La boulimie est une maladie du mensonge.

Alexandra, 24 ans, est boulimique. La jeune femme raconte sa descente aux enfers et son rétablissement. Aujourd’hui, elle sourit à la vie tout en acceptant sa fragilité.

« Je suis reconnue comme boulimique depuis 2005. Avant je pensais que je souffrais de troubles alimentaires. J’avais 16 ans quand j’ai commencé à engloutir d’énormes goûters que j’aillais vomir dans les toilettes. 17 h, c’était l’heure critique. Une envie de décompresser et le besoin de se remplir. J’adorais le sucré. Nutella, céréales, brioche, bouillie pour bébé… Je pouvais manger jusqu’à trois baguettes. J’arrêtais quand j’étais saturée ou quand on m’interrompait. Car évidemment, je cachais tout ça à mes parents. Je volais dans les placards, je rachetais des paquets pour que cela ne se voit pas, je disais que c’était mon grand frère qui avait mangé les gâteaux. La boulimie est une maladie du mensonge.
« Au début, c’était un plaisir. Je pouvais manger beaucoup sans grossir. J’avais un certain pouvoir sur mon corps. Mais, peu à peu, je suis devenue dépendante. Les crises se sont multipliées. Après tous les repas, je vomissais.

Image de bestialité

« On me conseillait de faire un régime, de cesser de mettre mes doigts dans la bouche, de tenter de me contrôler. Facile à dire. Moi, j’étais en souffrance. Après les vomissements, mon coeur s’emballait. J’étais vidée, prostrée. Il fallait que je me cache sous la couette. L’humiliation d’avoir la tête au-dessus de la cuvette est terrible. Image de bestialité. Je me dégoûtais.
« J’ai vu une dizaine de spécialistes. Psychiatres, psychothérapeutes, diététiciennes, nutritionnistes… Sans effet. La nourriture m’obsédait. Je voulais des outils concrets pour sortir de ce cycle infernal. J’ai souvent eu des envies suicidaires. Ce désir d’en finir une bonne fois pour toutes. En 2005, alors que les crises devenaient insupportables, j’ai cherché une solution sur Internet. Je suis tombée sur le groupe briochin Anorexiques Boulimiques Anonymes.
« La première réunion fut un choc. J’ai entendu : La boulimie est une maladie, ce n’est pas de ta faute ! L’émotion fut si forte que j’en ai pleuré toute la soirée. J’étais sceptique sur ce programme. Je me demandais pourquoi tous ces boulimiques riaient, alors que, moi, ça me pourrissait la vie. J’ai pris conscience de mon hypersensibilité et mon mode de vie mal posé. J’ai appris à vivre dans le présent, sans le poids du passé, sans la peur de l’avenir.

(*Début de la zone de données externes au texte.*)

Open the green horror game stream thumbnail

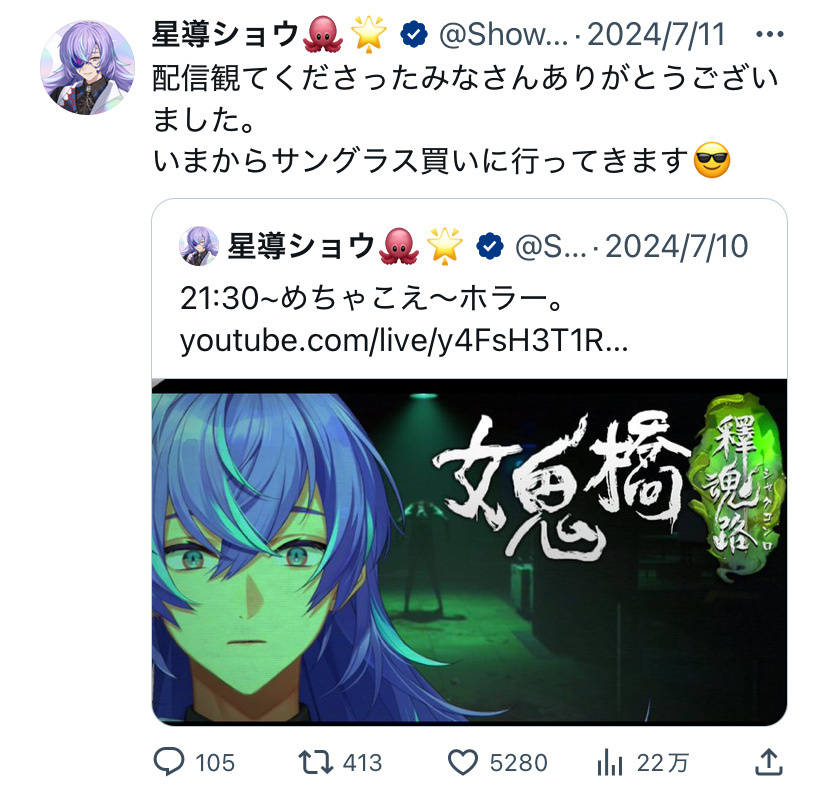[x=469, y=551]
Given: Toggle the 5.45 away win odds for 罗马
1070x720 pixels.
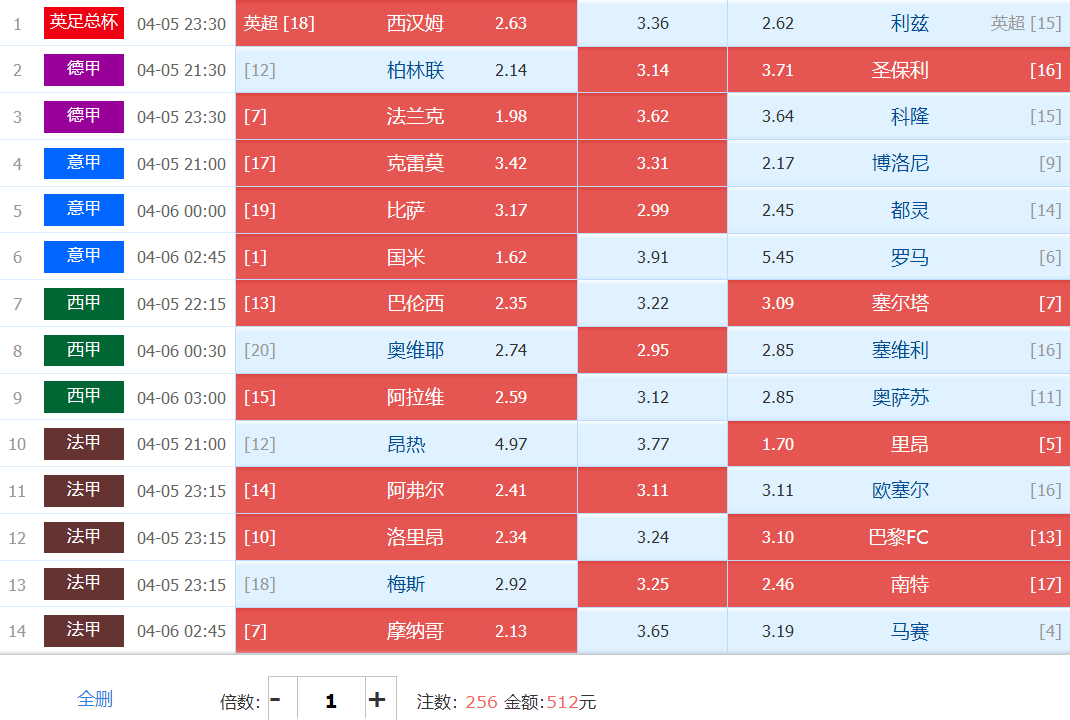Looking at the screenshot, I should pos(777,257).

Un travail sur soi en douceur

« Le rétablissement n’a pas été facile. Pourquoi ça a marché ? Car j’ai rencontré des gens qui avaient vécu la même expérience que moi, car j’ai entrepris, en douceur, un travail sur moi. Les discussions sur la colère, la culpabilité, l’orgueil, la famille… m’ont beaucoup aidée. J’ai compris que je suis actrice de ma vie. Je ne veux plus subir. Je choisis mes amis. La relation à mes parents s’est améliorée. Je m’accepte comme je suis. J’accepte aussi d’être boulimique et de vivre avec cette maladie encore très longtemps ».